__Description of the task__: Set down every line from the one with "Screen dimensions: 1331x1064" to the end of the entries, both ends included, exactly as it reads and without pictures.
** Material supplied follows **
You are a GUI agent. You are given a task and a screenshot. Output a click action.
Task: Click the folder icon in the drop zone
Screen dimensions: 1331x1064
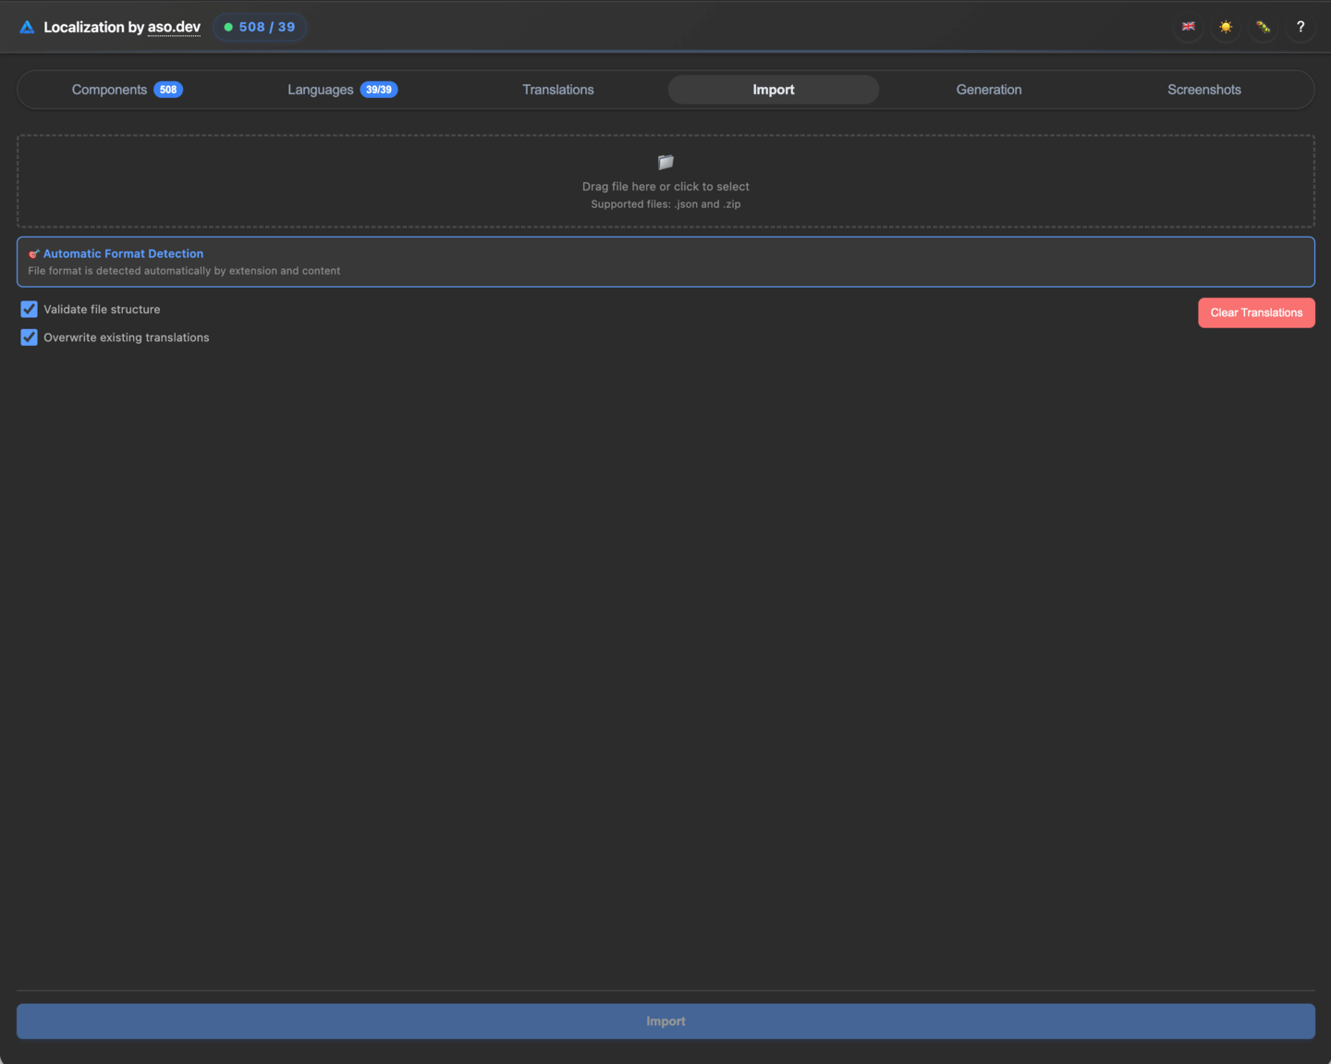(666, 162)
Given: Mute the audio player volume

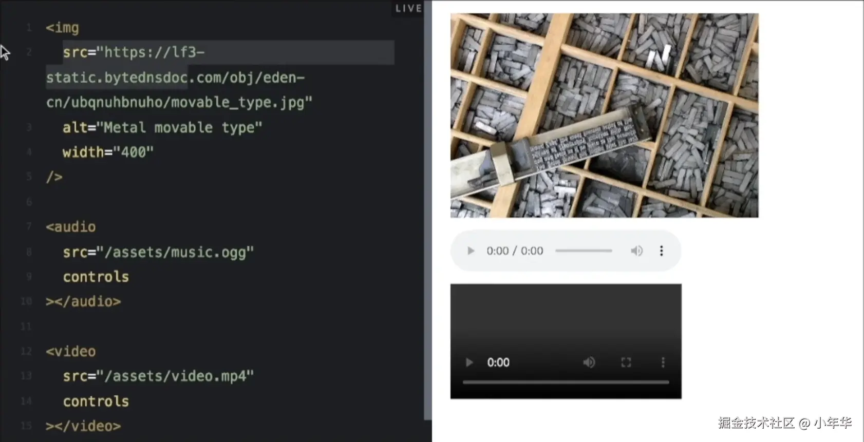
** End of Material supplied **
__Solution for this task__:
Screen dimensions: 1331x1064
(666, 162)
Given: Mute the audio player volume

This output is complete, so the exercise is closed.